7. Correct your mistakes


It can be devastating to find a major error in your email after it has been sent (which is why you should proofread, as advised above!). But we are only human, and if you happened to misspell the company name or you included the wrong position title, your best shot is to resend the application.

“If it’s a minor error, such as a misplaced comma or misspelled word, then it’s probably not worth it to resend your resume or cover letter,” Huhman says. “However, if it’s a glaring mistake or a major typo, then it’s a good idea to resend your application.”

With the second email, briefly tell the hiring manager that you’ve updated your information.

8. Be aware of work hours


In college, it’s totally normal to stay up all night cramming for an exam or sending a research paper to your professor at 3 a.m.
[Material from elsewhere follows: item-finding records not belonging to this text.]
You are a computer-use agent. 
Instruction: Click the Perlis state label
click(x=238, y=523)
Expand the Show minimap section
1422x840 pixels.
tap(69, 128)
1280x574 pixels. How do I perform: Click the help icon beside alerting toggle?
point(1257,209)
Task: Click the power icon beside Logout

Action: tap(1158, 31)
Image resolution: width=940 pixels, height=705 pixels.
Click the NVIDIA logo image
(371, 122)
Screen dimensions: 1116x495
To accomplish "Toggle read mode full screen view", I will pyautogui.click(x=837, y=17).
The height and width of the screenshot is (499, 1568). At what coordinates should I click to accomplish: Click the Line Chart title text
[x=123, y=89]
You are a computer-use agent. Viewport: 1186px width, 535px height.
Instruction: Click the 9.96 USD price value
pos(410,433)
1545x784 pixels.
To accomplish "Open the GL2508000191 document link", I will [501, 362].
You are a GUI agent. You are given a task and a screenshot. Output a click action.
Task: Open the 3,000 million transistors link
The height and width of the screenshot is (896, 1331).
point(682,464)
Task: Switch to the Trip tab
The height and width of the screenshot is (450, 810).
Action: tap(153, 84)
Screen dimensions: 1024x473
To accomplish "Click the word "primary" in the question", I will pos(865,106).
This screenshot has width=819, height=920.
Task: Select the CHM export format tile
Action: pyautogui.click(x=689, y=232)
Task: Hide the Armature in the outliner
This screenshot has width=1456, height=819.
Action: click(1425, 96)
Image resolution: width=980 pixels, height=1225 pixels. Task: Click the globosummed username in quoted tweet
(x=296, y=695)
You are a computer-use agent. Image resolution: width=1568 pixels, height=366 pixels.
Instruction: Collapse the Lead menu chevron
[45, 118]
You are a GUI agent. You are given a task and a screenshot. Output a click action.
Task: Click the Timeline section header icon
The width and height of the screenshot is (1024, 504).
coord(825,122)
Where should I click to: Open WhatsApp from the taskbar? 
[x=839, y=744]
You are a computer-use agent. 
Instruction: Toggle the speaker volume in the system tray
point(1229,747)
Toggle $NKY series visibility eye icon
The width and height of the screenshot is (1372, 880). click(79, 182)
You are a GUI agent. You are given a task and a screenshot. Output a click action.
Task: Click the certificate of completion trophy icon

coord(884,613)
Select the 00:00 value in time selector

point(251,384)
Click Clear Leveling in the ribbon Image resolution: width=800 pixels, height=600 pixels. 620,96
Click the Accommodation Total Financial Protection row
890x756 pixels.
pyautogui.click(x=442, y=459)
However, when emailing a job or internship application, it’s best to send it during work hours. Most professionals are out of reach after business hours or on the weekends, so you should try to send your applications between 9 a.m. and 5 p.m. Monday through Friday—but earlier in the week, if you can! “I always think that emails received at the end of a week—Friday afternoon—somehow get lost in my inbox,” Spector says.

 

As graduation day approaches, the time to start the dreaded job search is getting closer and closer. By remembering to be concise, keep a formal tone and remove any “fluff” in your emails, employers and hiring managers are sure to notice you—in a good way!